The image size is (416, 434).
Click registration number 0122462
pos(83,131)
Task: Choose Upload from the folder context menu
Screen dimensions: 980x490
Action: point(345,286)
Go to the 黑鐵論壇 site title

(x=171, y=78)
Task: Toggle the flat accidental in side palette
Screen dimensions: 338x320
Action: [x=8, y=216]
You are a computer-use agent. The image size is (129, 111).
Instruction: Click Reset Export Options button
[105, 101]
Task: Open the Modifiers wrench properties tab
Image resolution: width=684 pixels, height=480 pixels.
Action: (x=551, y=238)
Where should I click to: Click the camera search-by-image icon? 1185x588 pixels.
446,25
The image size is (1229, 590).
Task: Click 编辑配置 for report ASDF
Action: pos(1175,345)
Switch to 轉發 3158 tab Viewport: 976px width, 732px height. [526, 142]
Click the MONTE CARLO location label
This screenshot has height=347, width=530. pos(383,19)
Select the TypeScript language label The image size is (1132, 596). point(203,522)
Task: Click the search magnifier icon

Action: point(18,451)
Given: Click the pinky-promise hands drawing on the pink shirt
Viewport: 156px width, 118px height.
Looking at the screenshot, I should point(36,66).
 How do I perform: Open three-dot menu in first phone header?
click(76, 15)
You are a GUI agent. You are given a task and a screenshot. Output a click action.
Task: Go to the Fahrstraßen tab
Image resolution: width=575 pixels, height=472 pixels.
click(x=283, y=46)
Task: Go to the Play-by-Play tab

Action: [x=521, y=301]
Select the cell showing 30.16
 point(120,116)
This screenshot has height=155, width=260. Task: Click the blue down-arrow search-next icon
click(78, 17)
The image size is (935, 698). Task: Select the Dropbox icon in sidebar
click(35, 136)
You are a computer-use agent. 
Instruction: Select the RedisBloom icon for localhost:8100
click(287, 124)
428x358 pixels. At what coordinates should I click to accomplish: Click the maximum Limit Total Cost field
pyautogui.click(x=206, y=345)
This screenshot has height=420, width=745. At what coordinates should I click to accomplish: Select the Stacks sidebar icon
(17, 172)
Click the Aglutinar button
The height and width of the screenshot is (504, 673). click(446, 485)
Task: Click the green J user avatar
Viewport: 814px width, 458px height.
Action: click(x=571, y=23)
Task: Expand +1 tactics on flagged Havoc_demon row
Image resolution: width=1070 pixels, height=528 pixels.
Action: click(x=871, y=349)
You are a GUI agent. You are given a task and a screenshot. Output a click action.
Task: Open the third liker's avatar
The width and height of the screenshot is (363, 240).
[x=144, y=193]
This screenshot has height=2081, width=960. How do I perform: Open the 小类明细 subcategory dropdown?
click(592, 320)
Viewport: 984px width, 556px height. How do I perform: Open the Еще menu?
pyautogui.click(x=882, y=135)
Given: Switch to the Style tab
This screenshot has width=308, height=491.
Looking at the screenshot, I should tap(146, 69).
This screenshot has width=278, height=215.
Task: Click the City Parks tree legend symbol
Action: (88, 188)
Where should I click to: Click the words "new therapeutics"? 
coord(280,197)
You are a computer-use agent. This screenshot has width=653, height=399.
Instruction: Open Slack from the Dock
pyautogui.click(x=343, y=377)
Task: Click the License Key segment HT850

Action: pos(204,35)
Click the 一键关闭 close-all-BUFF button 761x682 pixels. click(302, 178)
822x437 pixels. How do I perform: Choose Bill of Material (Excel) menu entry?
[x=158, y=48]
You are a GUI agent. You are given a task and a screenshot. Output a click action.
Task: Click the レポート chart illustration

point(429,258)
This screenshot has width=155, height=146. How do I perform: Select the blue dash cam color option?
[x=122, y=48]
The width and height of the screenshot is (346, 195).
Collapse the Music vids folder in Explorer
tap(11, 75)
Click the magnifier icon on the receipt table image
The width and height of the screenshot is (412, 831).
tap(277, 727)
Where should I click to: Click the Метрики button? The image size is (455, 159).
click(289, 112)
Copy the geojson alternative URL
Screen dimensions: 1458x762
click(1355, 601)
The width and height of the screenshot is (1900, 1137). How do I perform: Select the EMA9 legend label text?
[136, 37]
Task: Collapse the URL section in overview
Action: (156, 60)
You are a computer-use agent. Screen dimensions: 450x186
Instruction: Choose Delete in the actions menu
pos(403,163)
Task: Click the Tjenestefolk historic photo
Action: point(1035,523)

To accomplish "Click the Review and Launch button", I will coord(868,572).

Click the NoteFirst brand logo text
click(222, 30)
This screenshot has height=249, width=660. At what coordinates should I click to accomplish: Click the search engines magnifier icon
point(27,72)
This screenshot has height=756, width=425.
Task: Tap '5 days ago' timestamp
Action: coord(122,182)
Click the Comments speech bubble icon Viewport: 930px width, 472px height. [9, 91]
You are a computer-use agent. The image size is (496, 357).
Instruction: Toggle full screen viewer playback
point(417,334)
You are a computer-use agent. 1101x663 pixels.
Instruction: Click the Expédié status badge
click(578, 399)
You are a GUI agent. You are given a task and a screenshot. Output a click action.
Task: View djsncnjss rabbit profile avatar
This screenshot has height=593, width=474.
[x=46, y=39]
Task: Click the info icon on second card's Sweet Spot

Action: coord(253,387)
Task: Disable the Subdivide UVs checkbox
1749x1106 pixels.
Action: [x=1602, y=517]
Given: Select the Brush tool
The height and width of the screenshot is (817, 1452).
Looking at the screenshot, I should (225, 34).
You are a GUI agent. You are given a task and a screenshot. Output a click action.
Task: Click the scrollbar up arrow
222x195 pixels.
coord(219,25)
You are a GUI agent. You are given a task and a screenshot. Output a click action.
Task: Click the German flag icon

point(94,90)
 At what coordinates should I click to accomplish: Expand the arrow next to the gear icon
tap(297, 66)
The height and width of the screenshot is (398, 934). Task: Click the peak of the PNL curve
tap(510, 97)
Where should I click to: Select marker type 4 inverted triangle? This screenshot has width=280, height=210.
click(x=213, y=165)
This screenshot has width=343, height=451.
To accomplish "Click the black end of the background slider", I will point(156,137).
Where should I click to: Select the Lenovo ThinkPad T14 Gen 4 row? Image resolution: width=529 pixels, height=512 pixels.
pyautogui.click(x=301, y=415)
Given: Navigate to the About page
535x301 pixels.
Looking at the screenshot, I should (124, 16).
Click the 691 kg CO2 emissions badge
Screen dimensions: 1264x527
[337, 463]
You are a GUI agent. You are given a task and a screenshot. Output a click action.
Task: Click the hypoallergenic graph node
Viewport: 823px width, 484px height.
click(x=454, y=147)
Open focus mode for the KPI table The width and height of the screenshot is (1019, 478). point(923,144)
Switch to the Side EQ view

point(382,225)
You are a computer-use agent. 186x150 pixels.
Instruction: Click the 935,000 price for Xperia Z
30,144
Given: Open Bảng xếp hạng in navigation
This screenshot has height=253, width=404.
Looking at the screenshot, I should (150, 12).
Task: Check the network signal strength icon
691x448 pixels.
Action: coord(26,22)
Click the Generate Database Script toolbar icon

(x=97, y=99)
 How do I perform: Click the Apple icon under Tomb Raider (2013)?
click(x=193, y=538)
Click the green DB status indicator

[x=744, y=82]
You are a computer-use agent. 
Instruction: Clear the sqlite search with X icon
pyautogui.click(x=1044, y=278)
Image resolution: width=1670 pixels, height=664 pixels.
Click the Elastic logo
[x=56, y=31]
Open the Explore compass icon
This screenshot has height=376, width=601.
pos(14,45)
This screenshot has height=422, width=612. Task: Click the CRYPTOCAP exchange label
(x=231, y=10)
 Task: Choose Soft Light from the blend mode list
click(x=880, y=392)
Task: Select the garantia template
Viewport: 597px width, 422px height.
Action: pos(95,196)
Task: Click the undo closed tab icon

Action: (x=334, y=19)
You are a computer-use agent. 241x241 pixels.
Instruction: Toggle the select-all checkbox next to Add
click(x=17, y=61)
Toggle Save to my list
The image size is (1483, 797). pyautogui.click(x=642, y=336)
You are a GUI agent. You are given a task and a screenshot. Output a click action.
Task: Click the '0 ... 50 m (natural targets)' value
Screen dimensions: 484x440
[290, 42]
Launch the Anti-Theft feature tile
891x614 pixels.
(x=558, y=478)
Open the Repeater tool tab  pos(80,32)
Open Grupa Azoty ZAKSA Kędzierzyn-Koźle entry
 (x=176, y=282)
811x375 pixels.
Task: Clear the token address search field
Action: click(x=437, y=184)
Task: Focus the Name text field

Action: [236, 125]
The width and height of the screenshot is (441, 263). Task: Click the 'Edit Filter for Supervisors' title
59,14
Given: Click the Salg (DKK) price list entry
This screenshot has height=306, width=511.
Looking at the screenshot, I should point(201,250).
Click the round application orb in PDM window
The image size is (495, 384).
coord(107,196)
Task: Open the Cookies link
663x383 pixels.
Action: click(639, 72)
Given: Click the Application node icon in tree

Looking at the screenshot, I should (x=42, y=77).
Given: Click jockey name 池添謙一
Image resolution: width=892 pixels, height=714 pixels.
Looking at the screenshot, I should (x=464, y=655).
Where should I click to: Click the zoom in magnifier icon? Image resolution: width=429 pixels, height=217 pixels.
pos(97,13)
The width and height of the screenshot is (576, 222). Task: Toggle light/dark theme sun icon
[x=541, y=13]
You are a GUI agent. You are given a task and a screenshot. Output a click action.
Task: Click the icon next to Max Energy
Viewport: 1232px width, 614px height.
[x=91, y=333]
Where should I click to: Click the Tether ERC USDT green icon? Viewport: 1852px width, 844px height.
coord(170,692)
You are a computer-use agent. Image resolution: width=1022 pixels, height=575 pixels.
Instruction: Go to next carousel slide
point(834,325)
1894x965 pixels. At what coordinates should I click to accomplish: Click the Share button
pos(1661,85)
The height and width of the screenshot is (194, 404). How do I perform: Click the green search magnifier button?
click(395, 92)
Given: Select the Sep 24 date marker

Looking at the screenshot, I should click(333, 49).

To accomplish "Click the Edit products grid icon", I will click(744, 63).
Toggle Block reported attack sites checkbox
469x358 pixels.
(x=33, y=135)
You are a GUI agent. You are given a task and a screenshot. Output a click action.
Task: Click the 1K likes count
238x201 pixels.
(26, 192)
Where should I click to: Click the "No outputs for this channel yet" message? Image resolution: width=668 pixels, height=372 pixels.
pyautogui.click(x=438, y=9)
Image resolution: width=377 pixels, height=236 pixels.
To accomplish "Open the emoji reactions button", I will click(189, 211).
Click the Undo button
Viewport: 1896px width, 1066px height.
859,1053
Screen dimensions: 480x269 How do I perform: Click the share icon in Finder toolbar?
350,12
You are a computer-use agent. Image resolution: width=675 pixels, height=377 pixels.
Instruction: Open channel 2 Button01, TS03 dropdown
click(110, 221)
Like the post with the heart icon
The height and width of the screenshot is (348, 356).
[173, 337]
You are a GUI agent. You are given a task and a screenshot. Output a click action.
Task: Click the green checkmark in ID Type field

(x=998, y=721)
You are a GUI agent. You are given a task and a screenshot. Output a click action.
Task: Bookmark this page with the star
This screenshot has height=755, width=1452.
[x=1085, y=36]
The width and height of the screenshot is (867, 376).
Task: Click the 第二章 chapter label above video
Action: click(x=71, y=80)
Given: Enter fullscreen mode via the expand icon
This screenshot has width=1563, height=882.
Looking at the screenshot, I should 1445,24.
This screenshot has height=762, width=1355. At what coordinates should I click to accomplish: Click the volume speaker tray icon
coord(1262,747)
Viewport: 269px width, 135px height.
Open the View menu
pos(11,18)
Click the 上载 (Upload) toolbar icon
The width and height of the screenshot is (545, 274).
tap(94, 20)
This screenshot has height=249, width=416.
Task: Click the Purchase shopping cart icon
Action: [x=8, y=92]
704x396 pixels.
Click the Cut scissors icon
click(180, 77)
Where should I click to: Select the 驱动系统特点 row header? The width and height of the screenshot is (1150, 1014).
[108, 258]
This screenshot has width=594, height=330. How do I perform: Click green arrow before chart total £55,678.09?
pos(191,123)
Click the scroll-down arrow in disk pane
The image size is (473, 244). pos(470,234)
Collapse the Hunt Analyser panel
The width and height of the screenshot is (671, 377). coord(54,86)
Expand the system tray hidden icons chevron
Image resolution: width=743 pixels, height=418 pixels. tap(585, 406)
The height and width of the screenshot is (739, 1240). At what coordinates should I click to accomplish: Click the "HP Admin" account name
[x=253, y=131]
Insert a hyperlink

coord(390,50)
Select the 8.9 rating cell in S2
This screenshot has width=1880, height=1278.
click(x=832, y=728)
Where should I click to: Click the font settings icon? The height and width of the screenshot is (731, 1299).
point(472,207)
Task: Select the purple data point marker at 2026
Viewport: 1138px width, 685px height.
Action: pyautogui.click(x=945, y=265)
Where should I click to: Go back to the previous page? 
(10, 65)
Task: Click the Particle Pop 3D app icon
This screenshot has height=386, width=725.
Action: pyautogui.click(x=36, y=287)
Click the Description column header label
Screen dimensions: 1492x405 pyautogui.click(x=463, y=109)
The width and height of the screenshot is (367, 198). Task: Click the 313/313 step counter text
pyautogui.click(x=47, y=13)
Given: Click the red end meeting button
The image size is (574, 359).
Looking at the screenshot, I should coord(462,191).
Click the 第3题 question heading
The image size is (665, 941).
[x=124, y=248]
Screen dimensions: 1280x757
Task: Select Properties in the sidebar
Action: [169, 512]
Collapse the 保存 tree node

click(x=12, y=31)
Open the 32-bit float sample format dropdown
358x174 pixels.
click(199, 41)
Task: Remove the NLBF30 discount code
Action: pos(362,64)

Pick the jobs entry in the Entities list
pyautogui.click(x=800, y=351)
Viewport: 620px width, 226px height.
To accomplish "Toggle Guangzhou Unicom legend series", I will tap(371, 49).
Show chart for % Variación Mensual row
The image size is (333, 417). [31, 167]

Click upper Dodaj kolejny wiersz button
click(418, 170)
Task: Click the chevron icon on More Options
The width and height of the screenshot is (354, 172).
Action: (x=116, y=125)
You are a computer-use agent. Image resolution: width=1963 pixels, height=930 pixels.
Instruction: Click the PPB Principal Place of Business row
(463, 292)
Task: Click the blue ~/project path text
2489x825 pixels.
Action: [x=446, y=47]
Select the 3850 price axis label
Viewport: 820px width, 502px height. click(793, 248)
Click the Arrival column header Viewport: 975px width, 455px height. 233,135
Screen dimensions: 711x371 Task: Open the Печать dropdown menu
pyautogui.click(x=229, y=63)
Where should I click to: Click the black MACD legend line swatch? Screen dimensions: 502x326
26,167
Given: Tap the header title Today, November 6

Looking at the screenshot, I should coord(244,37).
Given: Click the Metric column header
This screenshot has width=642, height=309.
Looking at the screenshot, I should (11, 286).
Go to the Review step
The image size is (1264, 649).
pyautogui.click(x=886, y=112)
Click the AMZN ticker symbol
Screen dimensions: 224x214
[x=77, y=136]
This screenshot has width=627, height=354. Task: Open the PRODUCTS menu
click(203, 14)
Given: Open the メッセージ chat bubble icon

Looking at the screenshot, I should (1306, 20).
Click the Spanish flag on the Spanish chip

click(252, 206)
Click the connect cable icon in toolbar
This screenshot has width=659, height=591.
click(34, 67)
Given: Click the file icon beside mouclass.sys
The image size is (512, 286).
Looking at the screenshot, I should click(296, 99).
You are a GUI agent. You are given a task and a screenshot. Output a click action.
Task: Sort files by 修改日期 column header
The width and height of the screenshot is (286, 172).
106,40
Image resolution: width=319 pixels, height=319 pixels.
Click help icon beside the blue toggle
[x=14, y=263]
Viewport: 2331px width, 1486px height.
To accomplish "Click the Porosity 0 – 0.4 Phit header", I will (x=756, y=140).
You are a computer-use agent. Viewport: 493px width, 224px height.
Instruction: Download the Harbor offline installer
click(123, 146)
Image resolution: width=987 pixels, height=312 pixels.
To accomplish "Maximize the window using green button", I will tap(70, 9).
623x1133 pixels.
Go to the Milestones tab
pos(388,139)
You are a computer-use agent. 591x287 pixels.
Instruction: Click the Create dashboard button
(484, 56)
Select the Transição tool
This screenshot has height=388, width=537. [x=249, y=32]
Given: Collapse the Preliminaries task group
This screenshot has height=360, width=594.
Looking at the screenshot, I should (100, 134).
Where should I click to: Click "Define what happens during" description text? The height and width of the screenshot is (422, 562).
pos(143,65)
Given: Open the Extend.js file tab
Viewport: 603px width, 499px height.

####################

> **What to produce**:
Arrange the lines of the listing, starting at the line containing "Viewport: 2331px width, 1486px height." and ending at the end of the listing, as a numbered list with blank lines omitted.

> **Solution to this problem**:
1. Viewport: 2331px width, 1486px height.
2. To accomplish "Click the Porosity 0 – 0.4 Phit header", I will (x=756, y=140).
3. You are a computer-use agent. Viewport: 493px width, 224px height.
4. Instruction: Download the Harbor offline installer
5. click(123, 146)
6. Image resolution: width=987 pixels, height=312 pixels.
7. To accomplish "Maximize the window using green button", I will tap(70, 9).
8. 623x1133 pixels.
9. Go to the Milestones tab
10. pos(388,139)
11. You are a computer-use agent. 591x287 pixels.
12. Instruction: Click the Create dashboard button
13. (484, 56)
14. Select the Transição tool
15. This screenshot has height=388, width=537. [x=249, y=32]
16. Given: Collapse the Preliminaries task group
17. This screenshot has height=360, width=594.
18. Looking at the screenshot, I should (100, 134).
19. Where should I click to: Click "Define what happens during" description text? The height and width of the screenshot is (422, 562).
20. pos(143,65)
21. Given: Open the Extend.js file tab
22. Viewport: 603px width, 499px height.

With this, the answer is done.